Travail à faire:
A. D'après l'article sur les médias dans les conflits armés, à quelles dates s'est tenu le colloque de Soleure ?
B. Transcrivez le passage de l'article sur les médias dans les conflits armés compris entre "Le rôle des" et "le même sujet.", ces mots inclus.
C. Dans l'article sur les médias dans les conflits armés, présentez sous forme de liste le paragraphe qui commence par « Analyser la fiabilité de la source », en conservant ses faits principaux.

Quand la manipulation de l’opinion biaise l’information dans les conflits armés (3)


PAR ANDREA DUFFOUR

Le rôle des médias dans les conflits armés. Quels médias pour la paix? Tels ont été les thèmes du colloque organisé les 15 et 16 octobre 2022 à Soleure sous l’égide des mouvements GIPRI, Alba Suiza, Schweizerische Friedensbewegung et de l’Association Suisse-Cuba. Une brochette de dix géopoliticiennes et géopoliticiens documentés ont esquissé pour la centaine de personnes présentes le décor médiatique et géopolitique actuel. Au centre du débat: la désinformation ciblée par la presse, la télévision, la radio, les médias numériques et les réseaux sociaux au service du capital financier et du complexe militaro-industriel. Lire aussi la chronique précédente sur le même sujet.

Jacques Baud,  colonel, ancien collaborateur des services de renseignements stratégiques suisses et de l’OTAN, a aussi été formé aux  USA et en GB. J’ai travaillé avec probablement tous les services secrets occidentaux  ! Expert en armes chimiques et nucléaires, formé au contre-terrorisme, avec des fonctions au service des Nations unies, chef de la doctrine des opérations de maintien de la paix à New York, engagé en Afrique et à l’OTAN dans la lutte contre la prolifération des armes légères, auteur de plusieurs ouvrages sur le renseignement, la guerre asymétrique et le terrorisme. Lui aussi nous démontre comment les médias corporatifs suisses font de la propagande de guerre à grande échelle. Les faits et les vies humaines y jouent un rôle secondaire, en prenant l’exemple des reportages actuels sur le conflit en Ukraine. 

Sa méthodologie de travail  :

Analyser la fiabilité de la source (media check)  en fonction de critères très précis, ensuite éliminer les  médias considérés comme extrêmes (ou extrémistes), puis analyser les faits,  la qualité de l’information elle-même. Les fact-checkers habituels comme la RTS,  Libération, Le Monde, etc. n’analysent pas les sources, seulement les faits. D’ailleurs les fact-checkers des médias mainstream sont souvent utilisés pour crédibiliser de fausses informations.

Pour expliquer la crise ukrainienne, par exemple,  je ne prends aucun média russe, mais uniquement des médias occidentaux, ukrainiens et de l’opposition russe. Mon but n’est pas de montrer qui est le bon et qui est le méchant, mais comment nous sommes mal informés par des médias qui modifient délibérément la réalité à des fins guerrières. J’arrive  ainsi  à démontrer que  pratiquement  tout dans la presse francophone en Europe est faux  en ce qui concerne l’Ukraine.

Baud distingue entre diffusion de fausse nouvelles non intentionnelles, sélectives (mentir par omission), intentionnelles (avec le but de tromper et nuire), et, la plus perverse, création d’un narratif avec des éléments vrais mélangés à des éléments inventés et une logique trompeuse avec intention malveillante.

Pour mes infos, tout vient  d’informations officielles, de services de renseignement ou de médias occidentaux reconnus (presque exclusivement américains). En me renseignant dans des sources anglophones main Stream anti-russes ou en citant le Pentagone, j’arrive à contrer la quasi totalité   de la propagande uniforme   de   la presse francophone. Même les médias USA évoquent comment nos médias sont biaisés vers l’Ukraine.

Données fournies:
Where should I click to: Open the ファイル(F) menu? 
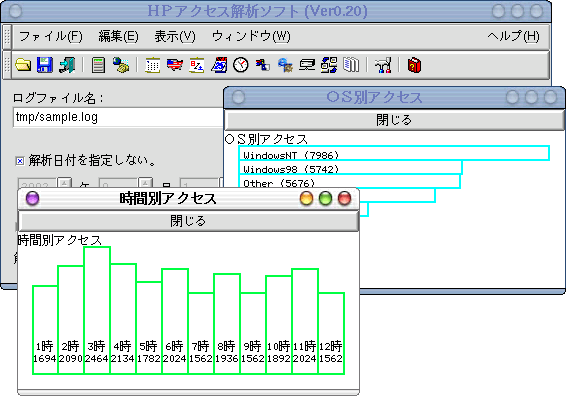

Corrigé de l'exercice:
A. Les 15 et 16 octobre 2022.

B.
Le rôle des médias dans les conflits armés. Quels médias pour la paix? Tels ont été les thèmes du colloque organisé les 15 et 16 octobre 2022 à Soleure sous l’égide des mouvements GIPRI, Alba Suiza, Schweizerische Friedensbewegung et de l’Association Suisse-Cuba. Une brochette de dix géopoliticiennes et géopoliticiens documentés ont esquissé pour la centaine de personnes présentes le décor médiatique et géopolitique actuel. Au centre du débat: la désinformation ciblée par la presse, la télévision, la radio, les médias numériques et les réseaux sociaux au service du capital financier et du complexe militaro-industriel. Lire aussi la chronique précédente sur le même sujet.

C.
- Analyser la fiabilité de la source (media check) selon des critères très précis.
- Éliminer ensuite les médias considérés comme extrêmes ou extrémistes.
- Analyser enfin les faits et la qualité de l'information elle-même.
- Les fact-checkers habituels (RTS, Libération, Le Monde, etc.) analysent seulement les faits, pas les sources.
- Les fact-checkers des médias mainstream sont souvent utilisés pour crédibiliser de fausses informations.